ABSTRACT

When Japan formally annexed Korea in 1910, the Japanese settlers on the Korean Peninsula totaled over 170,000, forming one of the largest colonial communities in the world. Their sheer number, close to a million by the end of the colonial period in 1945, and their concentration in cities suggest that the Japanese penetration into Korea proceeded with an intensity of urban colonial encounter that bears some resemblance to the experience of pieds noirs in French Algeria. The Japanese colonial migration and settlement also had many similarities with the patterns of Western Europe in colonial Africa and elsewhere. Upon close scrutiny, however, differences between the Japanese and European settler colonial states seem more compelling. When compared to the Europeans in Algeria or the British in Kenya and in Southern Rhodesia in the early twentieth century, for instance, the Japanese settlers in Korea and in Taiwan had no analogous authority and influence over the colonial government.

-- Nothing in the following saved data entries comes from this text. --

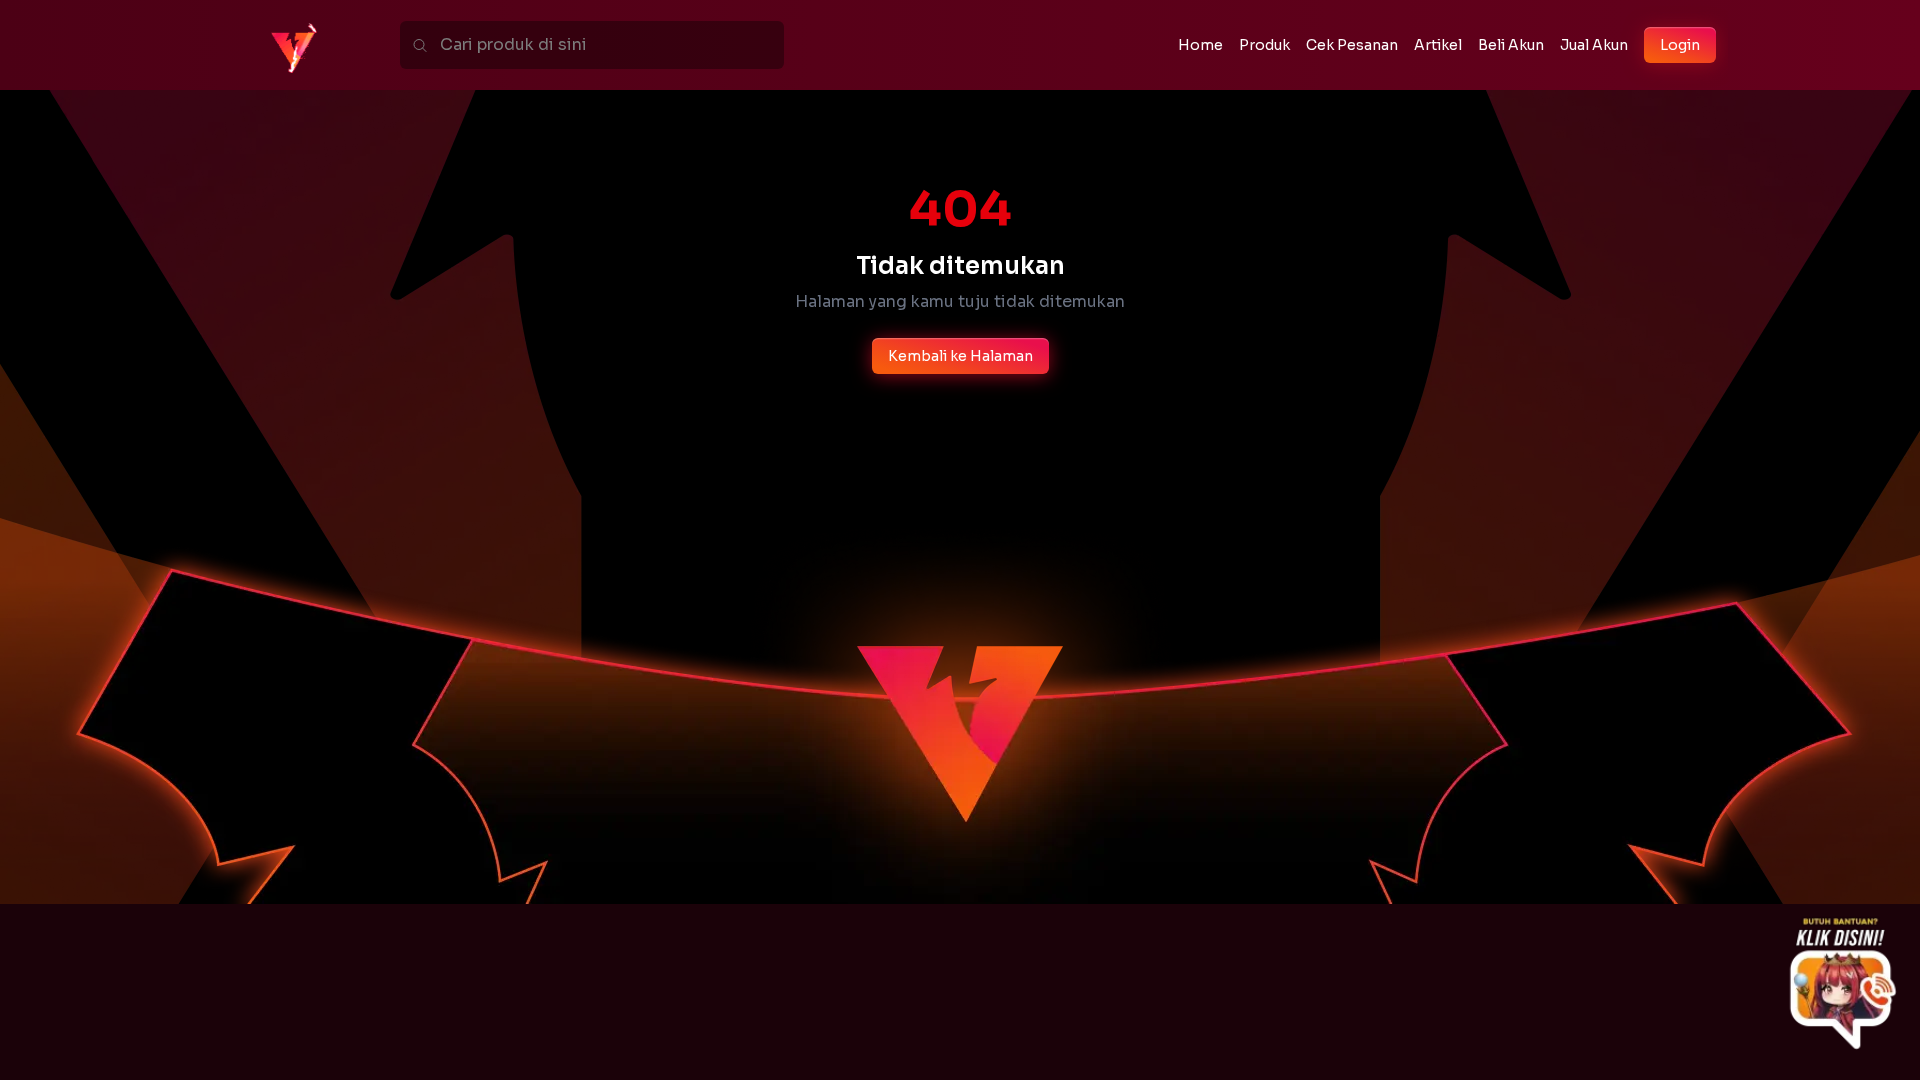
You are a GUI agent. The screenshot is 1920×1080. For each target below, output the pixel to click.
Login (1680, 45)
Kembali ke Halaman (960, 356)
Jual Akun (1594, 45)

They certainly never gained or sought such control over the institutions of the colonial state as to fill the bulk of colonial bureaucracy, as the settlers in Algeria did by the 1920s, let alone declare independence from the metropolitan state, as the settlers in Southern Rhodesia later did. True, the settlers in colonial Korea dominated the local councils that were empowered with legislative authority in 1930. But when compared to the representative or legislative councils of the settler states in colonial Africa, they had a semblance of authority at best. This may come as no surprise to us, given the relative brevity of Japanese colonial rule, the heavy presence of bureaucrats in the colonies, and the centralizing tendencies of colonial administration (its excessive concern about security and appetite for control), to list a few of the distinguishing features of Japanese colonialism, but it bears mention and analysis nonetheless.